The Stardust Revolution by Jacob Berkowitz

The Stardust Revolution by Jacob Berkowitz

Author:Jacob Berkowitz
Language: eng
Format: epub
Publisher: Prometheus Books


Would you rather look at stars through a telescope or hold stardust in your hands?

—Richard Herd, curator of the

Canadian Meteorite Collection, 2011

THE SPACE-ROCK EDUCATION OF SCOTT SANDFORD

In astrobiologist Scott Sandford's cluttered office at NASA's Ames Research Center, twenty-five miles south of San Francisco, the walls are festooned with pictures of his scientific adventures. Some show him bundled up in a heavy parka during one of his Antarctic expeditions in search of meteorites. In his three-decade career, Sandford has stooped down to pick up pieces of the Moon—he found one of the largest lunar meteorites ever, MacAlpine Hills 88105—and was part of the team that from Antarctic ice retrieved a dark meteorite, Allan Hills 84001, identified as a long-traveling piece of Mars that some would later claim contained ancient fossilized Martian microbes. Yet for all this meteoritic success, Sandford is not in the picture of which he's proudest. He couldn't be. It's a simple black-and-white image of what look like tiny grains of sand—which is what they are, except that they were formed in our Solar System's nascent protostellar cloud more than 4.5 billion years ago, long before the existence of Cancun, Cape Cod, or any other terrestrial beach.

The grains were collected by NASA's Stardust mission, launched in 1999, for which Sandford was a leading member of the scientific team. Stardust was the beginning of a dramatically new kind of Solar System prospecting: collecting samples from their source. Rather than wait for asteroidal samples of the Solar System to arrive on Earth as meteorites, Stardust was sent out to sample a comet in its natural habitat—the first space probe to do so. By 2004, Stardust had caught up with comet Wild 2 at about Mars's distance from the Sun, where the probe sped to within one hundred and fifty miles of the two-and-a-half-mile-wide nucleus of the comet—close enough to pass through the comet's coma, the fuzzy halo of dust and ice ejected, geyser-like, from the comet's icy core as it approached the Sun. There, Stardust's aerogel collector—made of a material as light as air yet rigid and strong enough to stop microscopic comet shrapnel—swept up some of this microscopic cometary debris. In 2006, after an almost three-billion-mile round trip, the little explorer dropped off its extraterrestrial cargo in the Utah desert in a special return capsule.

Sandford was among the ecstatic scientists waiting there. After months of microscopic analysis, the Stardust team extracted thousands of tiny cometary particles, all in all less than a milligram of cometary material, weighing less than a grain of table salt.

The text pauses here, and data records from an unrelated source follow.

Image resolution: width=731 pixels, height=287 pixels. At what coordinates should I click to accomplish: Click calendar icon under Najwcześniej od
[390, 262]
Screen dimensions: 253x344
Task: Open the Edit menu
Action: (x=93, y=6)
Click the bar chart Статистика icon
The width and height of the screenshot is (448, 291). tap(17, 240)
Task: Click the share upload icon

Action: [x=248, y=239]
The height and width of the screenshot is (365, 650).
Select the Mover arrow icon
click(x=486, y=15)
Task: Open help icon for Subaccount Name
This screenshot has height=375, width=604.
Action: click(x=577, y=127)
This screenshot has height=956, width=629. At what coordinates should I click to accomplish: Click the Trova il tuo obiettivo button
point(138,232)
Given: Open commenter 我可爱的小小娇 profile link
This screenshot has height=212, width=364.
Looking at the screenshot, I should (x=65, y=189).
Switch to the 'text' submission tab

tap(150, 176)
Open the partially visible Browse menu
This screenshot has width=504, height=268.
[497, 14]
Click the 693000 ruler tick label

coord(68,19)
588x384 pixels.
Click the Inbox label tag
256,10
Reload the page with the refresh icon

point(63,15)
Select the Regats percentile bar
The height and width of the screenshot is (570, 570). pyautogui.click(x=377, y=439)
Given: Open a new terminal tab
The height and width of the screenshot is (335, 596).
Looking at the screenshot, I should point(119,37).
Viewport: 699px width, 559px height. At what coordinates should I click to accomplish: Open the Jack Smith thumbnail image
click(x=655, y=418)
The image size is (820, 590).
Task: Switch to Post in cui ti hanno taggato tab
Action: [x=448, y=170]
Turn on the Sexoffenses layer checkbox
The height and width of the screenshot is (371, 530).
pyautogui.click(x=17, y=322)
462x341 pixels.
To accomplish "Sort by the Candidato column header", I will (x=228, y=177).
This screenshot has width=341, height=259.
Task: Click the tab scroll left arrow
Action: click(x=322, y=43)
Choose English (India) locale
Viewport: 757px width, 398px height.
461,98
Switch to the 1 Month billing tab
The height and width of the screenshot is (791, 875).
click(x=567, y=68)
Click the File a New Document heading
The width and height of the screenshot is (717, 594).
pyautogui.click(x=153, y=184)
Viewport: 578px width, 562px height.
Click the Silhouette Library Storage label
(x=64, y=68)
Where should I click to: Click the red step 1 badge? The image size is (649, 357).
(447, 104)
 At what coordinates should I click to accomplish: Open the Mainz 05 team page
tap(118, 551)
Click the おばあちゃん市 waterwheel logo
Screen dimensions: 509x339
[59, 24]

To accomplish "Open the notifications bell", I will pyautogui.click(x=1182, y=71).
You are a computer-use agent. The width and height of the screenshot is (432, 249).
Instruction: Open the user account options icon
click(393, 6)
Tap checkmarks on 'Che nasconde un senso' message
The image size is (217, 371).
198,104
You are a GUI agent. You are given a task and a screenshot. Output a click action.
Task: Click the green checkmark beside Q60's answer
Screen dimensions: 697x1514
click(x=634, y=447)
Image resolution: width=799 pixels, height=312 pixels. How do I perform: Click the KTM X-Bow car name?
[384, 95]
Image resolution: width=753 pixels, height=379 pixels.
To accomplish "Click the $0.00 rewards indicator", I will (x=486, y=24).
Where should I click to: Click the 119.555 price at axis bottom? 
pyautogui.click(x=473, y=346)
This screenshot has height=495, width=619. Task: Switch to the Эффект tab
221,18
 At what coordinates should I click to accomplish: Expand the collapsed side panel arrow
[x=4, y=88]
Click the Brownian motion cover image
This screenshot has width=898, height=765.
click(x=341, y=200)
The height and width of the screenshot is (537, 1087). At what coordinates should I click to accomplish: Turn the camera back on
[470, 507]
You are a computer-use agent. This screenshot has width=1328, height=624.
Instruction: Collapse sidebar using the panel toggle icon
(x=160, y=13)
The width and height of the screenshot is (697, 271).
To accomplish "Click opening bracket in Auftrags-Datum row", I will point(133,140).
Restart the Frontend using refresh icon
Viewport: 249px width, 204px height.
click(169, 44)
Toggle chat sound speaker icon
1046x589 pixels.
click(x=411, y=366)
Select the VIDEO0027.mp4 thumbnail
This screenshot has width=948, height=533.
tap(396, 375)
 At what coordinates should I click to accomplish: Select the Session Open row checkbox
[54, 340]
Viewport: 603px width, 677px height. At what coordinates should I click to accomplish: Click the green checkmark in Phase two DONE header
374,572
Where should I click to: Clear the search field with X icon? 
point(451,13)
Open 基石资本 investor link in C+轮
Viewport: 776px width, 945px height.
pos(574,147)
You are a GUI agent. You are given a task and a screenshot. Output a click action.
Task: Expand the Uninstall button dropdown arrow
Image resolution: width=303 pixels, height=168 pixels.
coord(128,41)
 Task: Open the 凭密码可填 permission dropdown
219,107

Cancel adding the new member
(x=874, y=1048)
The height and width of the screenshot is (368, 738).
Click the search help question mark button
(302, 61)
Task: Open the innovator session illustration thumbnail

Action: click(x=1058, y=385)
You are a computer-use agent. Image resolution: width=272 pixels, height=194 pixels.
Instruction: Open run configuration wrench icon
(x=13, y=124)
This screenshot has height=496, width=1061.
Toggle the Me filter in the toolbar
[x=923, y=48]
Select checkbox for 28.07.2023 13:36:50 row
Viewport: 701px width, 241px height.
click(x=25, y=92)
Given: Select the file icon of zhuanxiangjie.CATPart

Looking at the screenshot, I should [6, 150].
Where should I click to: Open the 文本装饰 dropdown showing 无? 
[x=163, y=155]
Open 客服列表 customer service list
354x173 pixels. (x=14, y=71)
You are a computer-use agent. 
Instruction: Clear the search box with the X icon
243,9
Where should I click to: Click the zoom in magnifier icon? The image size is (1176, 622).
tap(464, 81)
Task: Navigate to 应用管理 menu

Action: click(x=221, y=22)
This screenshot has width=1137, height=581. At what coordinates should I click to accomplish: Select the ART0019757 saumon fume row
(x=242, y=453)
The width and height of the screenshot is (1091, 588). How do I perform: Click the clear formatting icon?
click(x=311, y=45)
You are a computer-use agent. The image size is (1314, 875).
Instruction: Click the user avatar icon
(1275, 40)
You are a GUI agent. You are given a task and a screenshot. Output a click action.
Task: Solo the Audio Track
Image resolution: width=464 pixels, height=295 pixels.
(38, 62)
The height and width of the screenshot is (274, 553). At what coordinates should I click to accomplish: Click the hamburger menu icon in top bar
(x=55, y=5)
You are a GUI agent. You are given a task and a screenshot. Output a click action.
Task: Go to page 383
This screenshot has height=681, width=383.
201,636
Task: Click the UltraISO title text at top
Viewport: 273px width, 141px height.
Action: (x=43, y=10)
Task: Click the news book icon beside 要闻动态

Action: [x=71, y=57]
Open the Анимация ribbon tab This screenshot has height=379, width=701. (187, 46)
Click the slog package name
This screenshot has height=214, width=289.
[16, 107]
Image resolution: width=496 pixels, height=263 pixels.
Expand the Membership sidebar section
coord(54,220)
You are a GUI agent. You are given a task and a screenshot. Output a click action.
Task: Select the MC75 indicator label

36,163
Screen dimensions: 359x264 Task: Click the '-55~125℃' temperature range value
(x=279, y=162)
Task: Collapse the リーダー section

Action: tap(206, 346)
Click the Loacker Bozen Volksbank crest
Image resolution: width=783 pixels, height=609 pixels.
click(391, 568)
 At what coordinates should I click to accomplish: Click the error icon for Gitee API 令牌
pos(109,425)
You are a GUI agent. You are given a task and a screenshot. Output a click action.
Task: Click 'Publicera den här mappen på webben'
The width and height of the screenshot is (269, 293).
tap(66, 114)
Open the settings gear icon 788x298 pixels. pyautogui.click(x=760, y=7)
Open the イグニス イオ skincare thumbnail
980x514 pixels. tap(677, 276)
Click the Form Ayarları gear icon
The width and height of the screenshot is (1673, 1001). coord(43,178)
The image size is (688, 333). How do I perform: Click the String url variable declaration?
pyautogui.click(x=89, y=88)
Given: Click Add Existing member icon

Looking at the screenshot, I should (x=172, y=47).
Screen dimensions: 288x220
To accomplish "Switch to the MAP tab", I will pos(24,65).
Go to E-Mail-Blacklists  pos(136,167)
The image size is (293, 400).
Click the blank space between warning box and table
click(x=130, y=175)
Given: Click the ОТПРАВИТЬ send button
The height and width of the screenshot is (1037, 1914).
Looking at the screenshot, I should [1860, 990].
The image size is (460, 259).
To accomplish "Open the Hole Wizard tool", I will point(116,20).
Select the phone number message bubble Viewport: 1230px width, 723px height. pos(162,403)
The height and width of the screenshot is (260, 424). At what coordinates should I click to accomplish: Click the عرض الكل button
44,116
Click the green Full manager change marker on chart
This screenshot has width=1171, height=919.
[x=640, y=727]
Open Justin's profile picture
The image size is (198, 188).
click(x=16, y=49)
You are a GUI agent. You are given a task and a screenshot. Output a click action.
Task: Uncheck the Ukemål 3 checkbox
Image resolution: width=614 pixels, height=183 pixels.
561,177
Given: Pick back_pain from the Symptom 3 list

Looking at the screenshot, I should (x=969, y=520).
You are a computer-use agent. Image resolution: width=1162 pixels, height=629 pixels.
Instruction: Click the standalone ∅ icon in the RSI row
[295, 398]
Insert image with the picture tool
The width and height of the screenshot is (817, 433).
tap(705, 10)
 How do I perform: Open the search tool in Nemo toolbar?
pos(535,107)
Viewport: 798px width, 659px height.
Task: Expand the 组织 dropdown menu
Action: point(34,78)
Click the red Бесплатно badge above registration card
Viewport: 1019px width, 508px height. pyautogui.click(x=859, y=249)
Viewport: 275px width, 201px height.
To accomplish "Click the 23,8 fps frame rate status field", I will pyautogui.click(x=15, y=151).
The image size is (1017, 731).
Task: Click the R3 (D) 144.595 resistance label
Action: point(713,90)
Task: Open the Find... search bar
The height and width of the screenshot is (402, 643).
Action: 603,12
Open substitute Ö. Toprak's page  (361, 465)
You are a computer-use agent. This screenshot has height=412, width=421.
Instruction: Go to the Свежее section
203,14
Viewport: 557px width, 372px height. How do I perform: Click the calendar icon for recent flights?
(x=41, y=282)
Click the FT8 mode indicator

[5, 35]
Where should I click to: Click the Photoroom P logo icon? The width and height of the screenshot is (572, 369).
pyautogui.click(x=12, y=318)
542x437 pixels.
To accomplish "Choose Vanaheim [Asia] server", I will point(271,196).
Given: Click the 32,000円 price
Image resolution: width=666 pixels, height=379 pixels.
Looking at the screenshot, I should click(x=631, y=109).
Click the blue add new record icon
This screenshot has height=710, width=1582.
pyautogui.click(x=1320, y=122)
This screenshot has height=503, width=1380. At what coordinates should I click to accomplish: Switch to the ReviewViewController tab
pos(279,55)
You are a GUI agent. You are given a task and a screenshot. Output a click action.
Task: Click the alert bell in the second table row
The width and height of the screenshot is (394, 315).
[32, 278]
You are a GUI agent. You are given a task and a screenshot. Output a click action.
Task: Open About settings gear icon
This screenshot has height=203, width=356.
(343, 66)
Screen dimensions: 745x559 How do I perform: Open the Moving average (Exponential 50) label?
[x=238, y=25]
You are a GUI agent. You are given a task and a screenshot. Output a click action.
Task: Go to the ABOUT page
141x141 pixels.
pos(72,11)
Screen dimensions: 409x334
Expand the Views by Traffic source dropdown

That might seem like a poor return for more than a decade of planning and a $200 million mission to bring back the first samples from beyond the Moon. But Sandford and the other Stardust scientists knew that size didn't really matter. These tiny grains held secrets to a much, much larger story, one that encompassed the entire origin of our Solar System, us included, in the stars.

What's all the more remarkable is that Sandford didn't set out on a career to study the stars.